1) - taking the highest value of IN or OUT for each interval monitored and
then reporting the 95th percentile level for the "billing interval'

     a - If you are using difrerent bandwidths, this does not work.
     ---  You would need to keep IN and OUT seperate and create it
seperate.

     b - each ISP has the option to create a different billing interval for
their own purpose
       --  ie - have bills going out each business day so the cash flow is
not just one lump sum.
     --  some on the 5th, some of the 10th, some on the 15th, some on the
20th, some on the 25th.  (all months have these dates).

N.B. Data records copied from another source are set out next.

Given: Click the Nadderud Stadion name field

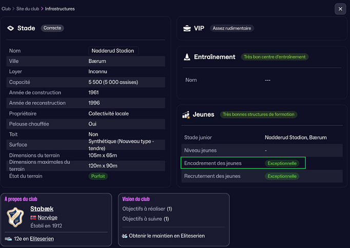Looking at the screenshot, I should [113, 51].
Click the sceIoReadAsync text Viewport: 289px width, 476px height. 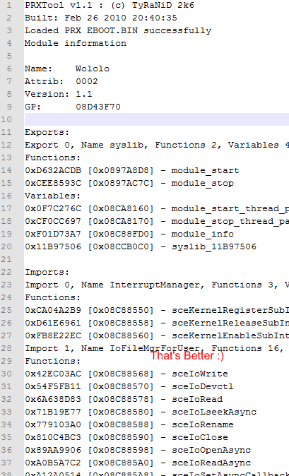pyautogui.click(x=211, y=463)
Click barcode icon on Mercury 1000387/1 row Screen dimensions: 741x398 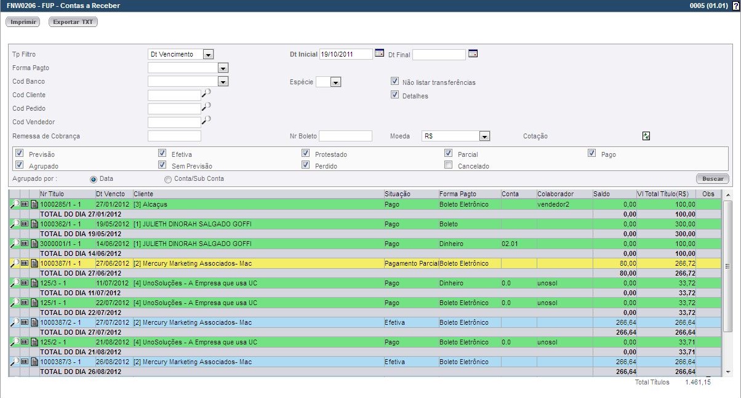[25, 263]
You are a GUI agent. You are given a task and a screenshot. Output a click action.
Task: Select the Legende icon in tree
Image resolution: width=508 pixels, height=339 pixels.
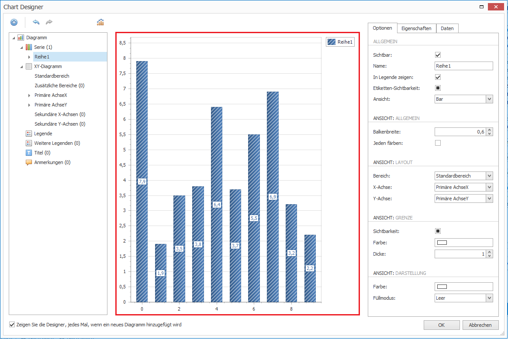(x=29, y=134)
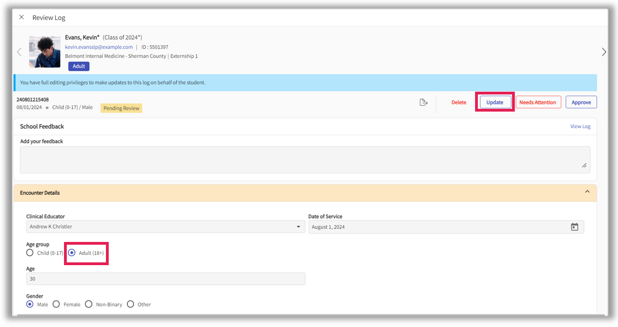Click the highlighted Update button

[494, 102]
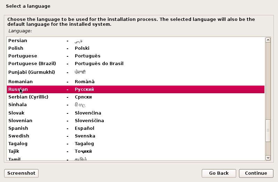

2) - Another approach is to use the 95% level for Each Day of the MRTG
cycles.
     --  Since you are gathering this information on a 5 minute interval,
this amounts to 12 per hour or 288 per day.
        --  95% level would then be at the 273.6 value - you could round up
to the 274th or take the 273rd.
     For each day then, you could replace the 'peak' value on the follow on
charts with this value for the monthly and yearly charts.

     This would give you a better feel for how your actual capacity and
performance numbers are going rather than just your billing cycles.
     After all the key is how do you service your users.

     This would be higher than the ISP value on most days, but in general,
you would have a good feel for where you would be on their price sheet and
what you would need to do to keep below certain values.



Any Perl hacks out there ?

I would think that a program that would read the log file daily and then
replace the 'peak' values with the 95th value for the monthly and yearly
sections of the log file would do the trick.  My Perl coding is still not
up to speed, but I have outlined the approach.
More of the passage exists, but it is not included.